Orhan Yalçın Gültekin

Hep ilgimi çeken bir konu olmuştur, bir dönem millî takımlarda “azınlıklara” mensup kişiler yeralırdı. Lefter Küçükandonyadis (Fenerbahçe), Kostas Kasapoğlu (İstanbulspor), Niko Kovi (Beşiktaş) millî futbol takımımızın kadrosunda değişik dönemlerde yeraldılar. Beşiktaşlı Aleko Sofianidis (Beşiktaş) da ünlü bir futbolcuydu ama millî kadroda yeraldı mı bilemiyorum.

Bu isimlerin en ünlüsü, kuşkusuz Lefter Küçükandonyadis. Lefter, yalnızca olağanüstü futbolculuğuyla değil efendiliği, sportmenliği, çocuksu mahçubiyet ve amatör ruhla profesyonelliği olağanüstü bir biçimde birleştiren kişiliğiyle de gönüllere taht kuran bir adamdı. Ben kendisini hiç tanımadım ve seyretmedim ama ondan o kadar iz var ki Türkiye’de, onunla tanışmasanız da, onu seyretmemiş olsanız da onu “biliyorsunuz”.

Onunla ilgili bir anektoda rastladım internet’te… Ne kadar doğrudur, bilemiyorum… Ancak yaklaşımı ilginç ve önemli bulduğumdan sizlerle paylaşmak istedim.

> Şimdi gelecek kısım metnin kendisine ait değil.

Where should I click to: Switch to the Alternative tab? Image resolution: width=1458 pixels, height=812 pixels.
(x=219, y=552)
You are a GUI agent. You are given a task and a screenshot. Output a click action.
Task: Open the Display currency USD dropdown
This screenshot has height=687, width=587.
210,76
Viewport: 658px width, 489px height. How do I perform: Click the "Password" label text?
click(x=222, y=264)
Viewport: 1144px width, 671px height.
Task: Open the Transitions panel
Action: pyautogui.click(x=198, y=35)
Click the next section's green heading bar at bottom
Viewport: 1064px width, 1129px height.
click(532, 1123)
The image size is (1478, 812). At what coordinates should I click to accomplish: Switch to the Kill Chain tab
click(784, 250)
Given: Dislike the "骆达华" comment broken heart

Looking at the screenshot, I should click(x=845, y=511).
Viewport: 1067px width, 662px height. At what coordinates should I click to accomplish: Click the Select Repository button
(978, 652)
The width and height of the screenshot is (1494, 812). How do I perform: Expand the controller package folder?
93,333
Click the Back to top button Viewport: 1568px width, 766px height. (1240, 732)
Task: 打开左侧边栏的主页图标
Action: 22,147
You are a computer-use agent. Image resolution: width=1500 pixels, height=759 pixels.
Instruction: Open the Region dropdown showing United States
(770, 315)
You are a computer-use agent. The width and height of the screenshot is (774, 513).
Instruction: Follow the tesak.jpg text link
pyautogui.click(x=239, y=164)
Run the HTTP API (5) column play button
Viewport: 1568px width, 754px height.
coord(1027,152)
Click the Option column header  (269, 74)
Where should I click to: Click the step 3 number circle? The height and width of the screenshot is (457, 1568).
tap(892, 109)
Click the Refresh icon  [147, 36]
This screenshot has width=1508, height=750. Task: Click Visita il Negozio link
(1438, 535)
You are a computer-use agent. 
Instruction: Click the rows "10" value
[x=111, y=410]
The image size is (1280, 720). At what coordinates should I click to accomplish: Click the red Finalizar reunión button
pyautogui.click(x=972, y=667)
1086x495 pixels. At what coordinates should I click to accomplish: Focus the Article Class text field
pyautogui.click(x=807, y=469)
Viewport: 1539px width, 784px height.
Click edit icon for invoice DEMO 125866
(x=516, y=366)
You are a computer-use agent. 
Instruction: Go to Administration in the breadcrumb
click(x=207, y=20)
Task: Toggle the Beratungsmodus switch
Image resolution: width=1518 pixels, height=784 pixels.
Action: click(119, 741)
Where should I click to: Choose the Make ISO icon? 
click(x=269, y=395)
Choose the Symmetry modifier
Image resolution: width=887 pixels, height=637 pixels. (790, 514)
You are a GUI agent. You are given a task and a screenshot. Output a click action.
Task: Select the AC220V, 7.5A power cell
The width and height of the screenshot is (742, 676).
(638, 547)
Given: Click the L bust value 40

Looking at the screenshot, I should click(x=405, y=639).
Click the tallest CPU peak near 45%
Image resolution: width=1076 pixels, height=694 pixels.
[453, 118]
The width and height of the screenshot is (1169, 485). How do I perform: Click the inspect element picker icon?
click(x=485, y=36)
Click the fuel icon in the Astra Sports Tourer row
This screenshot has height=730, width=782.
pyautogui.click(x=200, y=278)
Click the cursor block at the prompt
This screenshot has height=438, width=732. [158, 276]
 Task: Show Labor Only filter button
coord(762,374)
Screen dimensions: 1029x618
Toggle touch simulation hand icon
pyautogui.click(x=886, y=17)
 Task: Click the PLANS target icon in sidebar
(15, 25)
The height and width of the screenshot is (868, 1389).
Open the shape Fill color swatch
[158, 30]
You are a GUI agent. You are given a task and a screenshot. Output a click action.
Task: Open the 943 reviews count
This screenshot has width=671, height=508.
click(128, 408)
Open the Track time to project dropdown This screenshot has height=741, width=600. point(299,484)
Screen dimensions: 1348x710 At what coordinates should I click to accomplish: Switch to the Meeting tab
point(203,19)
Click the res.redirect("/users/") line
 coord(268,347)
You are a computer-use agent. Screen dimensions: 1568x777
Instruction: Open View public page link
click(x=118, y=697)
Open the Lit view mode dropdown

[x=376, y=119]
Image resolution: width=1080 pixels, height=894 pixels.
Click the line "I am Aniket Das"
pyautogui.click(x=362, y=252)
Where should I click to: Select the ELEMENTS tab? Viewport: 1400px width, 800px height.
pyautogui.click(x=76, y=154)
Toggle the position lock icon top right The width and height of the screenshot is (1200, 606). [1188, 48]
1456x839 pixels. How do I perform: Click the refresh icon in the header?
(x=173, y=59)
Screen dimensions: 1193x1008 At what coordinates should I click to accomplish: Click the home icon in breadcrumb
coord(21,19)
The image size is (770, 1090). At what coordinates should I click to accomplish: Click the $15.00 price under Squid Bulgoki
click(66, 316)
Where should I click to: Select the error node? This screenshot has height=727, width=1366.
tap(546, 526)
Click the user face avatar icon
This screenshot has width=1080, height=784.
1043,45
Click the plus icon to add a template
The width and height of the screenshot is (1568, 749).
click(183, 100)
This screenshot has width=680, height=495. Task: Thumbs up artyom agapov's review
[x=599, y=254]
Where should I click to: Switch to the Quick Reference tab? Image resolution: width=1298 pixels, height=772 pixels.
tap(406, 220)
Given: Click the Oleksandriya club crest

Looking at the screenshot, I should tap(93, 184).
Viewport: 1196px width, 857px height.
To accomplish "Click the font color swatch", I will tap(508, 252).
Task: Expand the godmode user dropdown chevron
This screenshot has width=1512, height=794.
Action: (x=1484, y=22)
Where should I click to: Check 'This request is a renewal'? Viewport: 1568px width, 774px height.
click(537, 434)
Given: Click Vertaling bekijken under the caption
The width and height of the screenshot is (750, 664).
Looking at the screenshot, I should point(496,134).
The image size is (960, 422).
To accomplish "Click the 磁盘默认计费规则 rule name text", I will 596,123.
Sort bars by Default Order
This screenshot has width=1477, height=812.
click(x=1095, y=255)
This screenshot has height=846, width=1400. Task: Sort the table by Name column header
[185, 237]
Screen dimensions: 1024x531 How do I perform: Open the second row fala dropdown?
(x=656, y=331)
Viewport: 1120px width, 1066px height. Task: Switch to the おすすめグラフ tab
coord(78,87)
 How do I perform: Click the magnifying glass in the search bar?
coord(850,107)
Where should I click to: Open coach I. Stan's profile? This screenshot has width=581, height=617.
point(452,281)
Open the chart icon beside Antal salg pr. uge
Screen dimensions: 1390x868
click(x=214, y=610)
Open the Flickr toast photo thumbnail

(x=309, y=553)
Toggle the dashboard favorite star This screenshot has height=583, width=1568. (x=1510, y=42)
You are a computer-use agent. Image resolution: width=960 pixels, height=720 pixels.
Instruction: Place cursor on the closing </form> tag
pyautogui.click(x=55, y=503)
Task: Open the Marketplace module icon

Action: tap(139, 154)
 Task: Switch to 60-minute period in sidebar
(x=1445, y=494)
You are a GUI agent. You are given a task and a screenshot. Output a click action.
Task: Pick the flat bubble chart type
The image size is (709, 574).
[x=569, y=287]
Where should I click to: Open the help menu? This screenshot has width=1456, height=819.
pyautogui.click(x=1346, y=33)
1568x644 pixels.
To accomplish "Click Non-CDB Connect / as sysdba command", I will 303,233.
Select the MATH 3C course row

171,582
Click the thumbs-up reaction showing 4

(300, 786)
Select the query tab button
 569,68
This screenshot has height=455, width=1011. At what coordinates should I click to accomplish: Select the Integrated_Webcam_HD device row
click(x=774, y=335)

“Milli takımımız İkinci Dünya Savaşı’ndan sonra ilk milli maçını 23 Nisan 1948’de Atina’da Yunanistan ile yapar. 3-1 kazandığımız bu maçta ikinci golümüzü Lefter atar. (İlk gol yine bir Fenerbahçeli Küçük Fikret’ten, üçüncü gol ise Beşiktaşlı Şükrü Gülesin’den gelir.) Takımda çoğunluk Fenerbahçededir ve anımsadığım kadarıyla kadro şöyledir: Cihat Arman (FB-kaptan) – Murat Alyüz (FB), Vedii Tosuncuk (BJK-bizim Nezihi’nin ağabeyi) – Selahattin Torkal (FB), Bülent Eken (GS), Hüseyin Saygun (Vefa) – Fikret Kırcan (FB), Erol Keskin (FB), Ahmet Erol (FB) [Şükrü Gülesin (BJK)], Lefter Küçükandoniadis (FB), Şükrü Gülesin (BJK) [Halit Deringör (FB)].

“Saha kenarına yerleştirilmiş Yunanlı savaş gazileri Lefter’e sürekli küfür etmektedir. Bu yüzden taç ve korner atmaya hiç gitmez. Üç gün sonra İstanbul – Atina karmaları arasında ikinci bir maç oynanır. İstanbul karması milli takım yedeklerinden oluşturulur. İlk devrenin sonlarına doğru Atina karması 2-1 galip durumdadır, tribünde seyirciler marşlar söylemekte ve Lefter’e alaycı göndermeler yapmaktadır. Lefter yöneticilere söyleyerek takıma girmek ister, girer girmez de beraberlik golünü atar. İkinci devrede iki gol daha çıkartır, bir gol de anımsayamadığım başka bir oyuncudan gelince maçı 5-2 kazanırız.

“Yıllar sonra bir röportajda kendisine en heyecanlandığı maçlar sorulunca “ırkıma karşı ulusumu temsil ettiğim Yunanistan maçları” der.”